How well he treats everyone also sticks out across the footage. In interviews he always answers sincerely, clearly, kindly, and with mutual respect. Interviewers unfairly corner him, twist his words, or show plain disrespect, and he effortlessly refuses to sink to their level. He doesn’t scoff at their words or speak down to them out of a warped sense of celebrity. He gives them the time of day, makes eye contact, and listens, just as a martian in love with humanity—or perhaps Mr. Rogers—might. Then he proceeds to be patient and measured in his response. The consistent generosity of spirit is as inspiring as all the art, frankly. It proves that Bowie’s lasting impact, his innate singularity, went way beyond the work. He had the weight of the world on his shoulders and upheld a high standard of compassion. If he could do it, why can’t we?
Next time you hit a creative block, Moonage Daydream is your medicine. The section on his creative processes is a goldmine of ideas. Bowie constantly changed his writing procedure, shirking the myth there’s a “right” way to work well. It was essential to his evolution as an artist. He’d shower himself with creative limitations until he came up with something new, largely relying on instinct. He would write separate songs and cut up the paper to mix the lyrics, or shuffle the instrumentation of melodies he’d already written, or rely fully on improvisation, or switch art forms altogether. Once he felt settled somewhere he’d move to a new country to keep his artistic mind fresh—the US, Germany, Japan.
He was a relic of a star from a time when the most popular artists were such because they organically drew the greatest attention. And they drew it because they were the most original, most daring, most different—the polar opposite of modern pop music aiming to cash in on trained, commercially bred talent and formulaic singles ripped from past successes and fashioned from market research.

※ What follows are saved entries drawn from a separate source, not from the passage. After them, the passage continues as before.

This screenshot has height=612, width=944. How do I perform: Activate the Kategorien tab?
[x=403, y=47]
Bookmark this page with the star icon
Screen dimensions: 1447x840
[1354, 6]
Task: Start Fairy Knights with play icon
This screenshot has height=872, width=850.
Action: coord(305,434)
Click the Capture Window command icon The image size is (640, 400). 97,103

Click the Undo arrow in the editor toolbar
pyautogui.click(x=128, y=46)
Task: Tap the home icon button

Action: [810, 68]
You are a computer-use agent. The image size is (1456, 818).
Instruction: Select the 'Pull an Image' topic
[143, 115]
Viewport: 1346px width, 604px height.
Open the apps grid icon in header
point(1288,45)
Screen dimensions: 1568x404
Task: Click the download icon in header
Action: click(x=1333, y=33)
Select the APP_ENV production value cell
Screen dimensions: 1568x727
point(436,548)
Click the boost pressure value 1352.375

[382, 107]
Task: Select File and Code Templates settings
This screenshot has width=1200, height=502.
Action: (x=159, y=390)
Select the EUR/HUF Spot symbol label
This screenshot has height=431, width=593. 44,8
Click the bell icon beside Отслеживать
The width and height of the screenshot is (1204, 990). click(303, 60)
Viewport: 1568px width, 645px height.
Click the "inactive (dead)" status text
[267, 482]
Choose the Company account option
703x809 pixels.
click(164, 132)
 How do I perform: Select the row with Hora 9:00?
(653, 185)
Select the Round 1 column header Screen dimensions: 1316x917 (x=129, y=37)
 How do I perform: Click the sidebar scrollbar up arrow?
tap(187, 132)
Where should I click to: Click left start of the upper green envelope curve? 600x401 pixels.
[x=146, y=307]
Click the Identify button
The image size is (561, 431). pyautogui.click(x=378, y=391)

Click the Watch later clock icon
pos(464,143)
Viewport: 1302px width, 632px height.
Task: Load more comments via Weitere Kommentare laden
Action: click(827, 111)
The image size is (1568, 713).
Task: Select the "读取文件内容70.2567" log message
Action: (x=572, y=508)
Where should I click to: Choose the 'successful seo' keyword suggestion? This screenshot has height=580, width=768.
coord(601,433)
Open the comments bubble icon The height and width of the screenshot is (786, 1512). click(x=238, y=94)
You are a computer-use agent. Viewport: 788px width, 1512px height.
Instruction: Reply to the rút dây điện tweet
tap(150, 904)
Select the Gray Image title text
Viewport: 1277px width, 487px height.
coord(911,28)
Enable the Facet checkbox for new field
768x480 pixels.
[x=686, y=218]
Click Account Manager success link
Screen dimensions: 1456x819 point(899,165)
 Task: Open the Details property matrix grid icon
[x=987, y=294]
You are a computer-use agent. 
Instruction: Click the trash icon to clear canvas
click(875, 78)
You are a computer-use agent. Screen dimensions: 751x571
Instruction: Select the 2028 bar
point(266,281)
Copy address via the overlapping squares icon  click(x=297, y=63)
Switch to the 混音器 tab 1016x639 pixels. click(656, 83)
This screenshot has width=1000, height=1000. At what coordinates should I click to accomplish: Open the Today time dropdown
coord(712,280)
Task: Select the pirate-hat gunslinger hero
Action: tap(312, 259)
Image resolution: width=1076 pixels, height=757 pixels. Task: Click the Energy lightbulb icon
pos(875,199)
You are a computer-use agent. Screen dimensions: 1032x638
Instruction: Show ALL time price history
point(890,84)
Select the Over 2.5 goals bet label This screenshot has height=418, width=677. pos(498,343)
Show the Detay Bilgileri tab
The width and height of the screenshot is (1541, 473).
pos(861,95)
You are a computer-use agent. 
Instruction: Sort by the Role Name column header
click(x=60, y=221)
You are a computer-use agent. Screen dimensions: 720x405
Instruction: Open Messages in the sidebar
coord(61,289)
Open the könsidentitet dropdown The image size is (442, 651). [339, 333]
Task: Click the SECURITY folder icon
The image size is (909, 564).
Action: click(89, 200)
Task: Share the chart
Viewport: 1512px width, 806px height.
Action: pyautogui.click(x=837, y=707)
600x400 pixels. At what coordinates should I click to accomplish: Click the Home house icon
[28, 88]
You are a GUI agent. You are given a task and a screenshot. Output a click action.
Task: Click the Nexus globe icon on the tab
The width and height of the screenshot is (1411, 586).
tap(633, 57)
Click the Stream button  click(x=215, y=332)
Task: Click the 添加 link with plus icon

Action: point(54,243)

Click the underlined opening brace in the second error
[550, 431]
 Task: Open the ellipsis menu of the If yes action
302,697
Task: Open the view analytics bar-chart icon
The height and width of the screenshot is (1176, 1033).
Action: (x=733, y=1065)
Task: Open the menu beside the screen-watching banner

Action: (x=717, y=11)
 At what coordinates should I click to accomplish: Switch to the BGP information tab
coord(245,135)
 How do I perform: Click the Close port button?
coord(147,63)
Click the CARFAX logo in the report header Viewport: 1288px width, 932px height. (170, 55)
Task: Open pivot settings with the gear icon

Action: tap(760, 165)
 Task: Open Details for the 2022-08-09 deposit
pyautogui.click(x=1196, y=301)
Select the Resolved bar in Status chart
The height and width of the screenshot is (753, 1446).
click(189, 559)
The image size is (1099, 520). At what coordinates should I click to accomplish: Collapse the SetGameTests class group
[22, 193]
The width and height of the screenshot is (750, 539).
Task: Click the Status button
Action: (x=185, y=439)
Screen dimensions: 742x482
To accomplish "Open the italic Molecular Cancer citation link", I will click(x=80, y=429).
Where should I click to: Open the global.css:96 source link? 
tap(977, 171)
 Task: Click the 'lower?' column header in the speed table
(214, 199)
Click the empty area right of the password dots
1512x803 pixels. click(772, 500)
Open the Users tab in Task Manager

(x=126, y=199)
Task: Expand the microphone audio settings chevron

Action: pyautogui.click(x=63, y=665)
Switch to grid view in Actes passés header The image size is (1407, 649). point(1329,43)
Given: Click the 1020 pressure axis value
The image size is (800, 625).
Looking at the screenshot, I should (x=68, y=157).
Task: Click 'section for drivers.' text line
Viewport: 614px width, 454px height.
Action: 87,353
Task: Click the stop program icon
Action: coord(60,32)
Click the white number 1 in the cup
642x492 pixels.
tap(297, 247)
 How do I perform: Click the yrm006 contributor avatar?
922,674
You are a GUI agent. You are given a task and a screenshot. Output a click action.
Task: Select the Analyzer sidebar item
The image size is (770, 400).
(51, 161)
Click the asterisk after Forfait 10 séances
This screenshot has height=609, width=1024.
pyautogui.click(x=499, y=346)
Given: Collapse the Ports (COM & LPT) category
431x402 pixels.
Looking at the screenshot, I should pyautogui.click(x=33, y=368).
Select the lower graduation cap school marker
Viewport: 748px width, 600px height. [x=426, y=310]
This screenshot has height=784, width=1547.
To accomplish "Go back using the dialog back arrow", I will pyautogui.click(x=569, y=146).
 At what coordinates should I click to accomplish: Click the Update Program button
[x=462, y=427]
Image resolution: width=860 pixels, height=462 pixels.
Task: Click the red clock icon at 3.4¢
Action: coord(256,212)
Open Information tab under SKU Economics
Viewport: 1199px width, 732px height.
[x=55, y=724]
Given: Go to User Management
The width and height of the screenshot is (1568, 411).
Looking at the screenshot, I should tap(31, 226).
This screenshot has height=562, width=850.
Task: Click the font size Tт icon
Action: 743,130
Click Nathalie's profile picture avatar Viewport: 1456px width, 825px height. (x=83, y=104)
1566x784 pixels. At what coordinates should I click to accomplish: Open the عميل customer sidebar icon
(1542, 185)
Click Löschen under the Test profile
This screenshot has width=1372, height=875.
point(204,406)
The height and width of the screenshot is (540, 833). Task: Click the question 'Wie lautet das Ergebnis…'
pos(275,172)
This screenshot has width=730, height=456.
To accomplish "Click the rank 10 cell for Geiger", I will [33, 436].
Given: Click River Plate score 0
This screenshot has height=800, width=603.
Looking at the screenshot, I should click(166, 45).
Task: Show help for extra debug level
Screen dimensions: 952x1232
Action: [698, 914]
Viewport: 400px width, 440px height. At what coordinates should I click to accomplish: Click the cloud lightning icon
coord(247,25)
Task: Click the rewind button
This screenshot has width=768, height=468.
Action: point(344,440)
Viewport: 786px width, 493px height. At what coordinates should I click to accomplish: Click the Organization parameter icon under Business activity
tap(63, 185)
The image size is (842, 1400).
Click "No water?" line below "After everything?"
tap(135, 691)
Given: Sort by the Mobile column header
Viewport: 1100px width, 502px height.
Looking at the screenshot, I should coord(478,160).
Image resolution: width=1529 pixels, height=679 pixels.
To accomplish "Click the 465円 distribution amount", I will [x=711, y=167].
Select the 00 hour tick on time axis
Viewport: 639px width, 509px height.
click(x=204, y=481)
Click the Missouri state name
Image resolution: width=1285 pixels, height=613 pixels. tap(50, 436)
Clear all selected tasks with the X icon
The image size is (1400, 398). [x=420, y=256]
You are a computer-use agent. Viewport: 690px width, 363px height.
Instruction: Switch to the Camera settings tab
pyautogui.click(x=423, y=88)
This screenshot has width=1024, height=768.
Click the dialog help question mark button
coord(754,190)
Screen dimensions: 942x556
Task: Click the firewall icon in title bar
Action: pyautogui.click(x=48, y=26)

As Bowie relays from his 50-plus years of professional experience in arts and entertainment, one must “have integrity to work outside the system.” He would keep creating until the outcome was something that provided a sense of fulfillment and meaning. He just wanted to “work well,” not popularly, and that’s why he was huge. In Bowie’s own terms, creating art is “not about discovery. The search is the thing.” The creation of art, not art itself, gives purpose.
Bowie inspires us to be as curious about the world as he was—to try things, create, think differently, be comfortable with being uncomfortable, grow, evolve. If nothing else (ha!), he was an agent of change, a king among catalysts. And the energy of a man who feels empty when he’s not changing and / or creating is quite contagious, especially a man who felt securely destined to change the world as a teen. If we’re honest about the finite time we have here and embrace life as an opportunity to be curious, like Bowie, who knows what could happen? At the very least it gives the artistic, emotional, existential freedom to create.
Perhaps the only thing that could make Moonage Daydream better is an IMAX theater, which is in the works. Get ready.
Moonage Daydream premiered at the Cannes Film Festival and opens in September.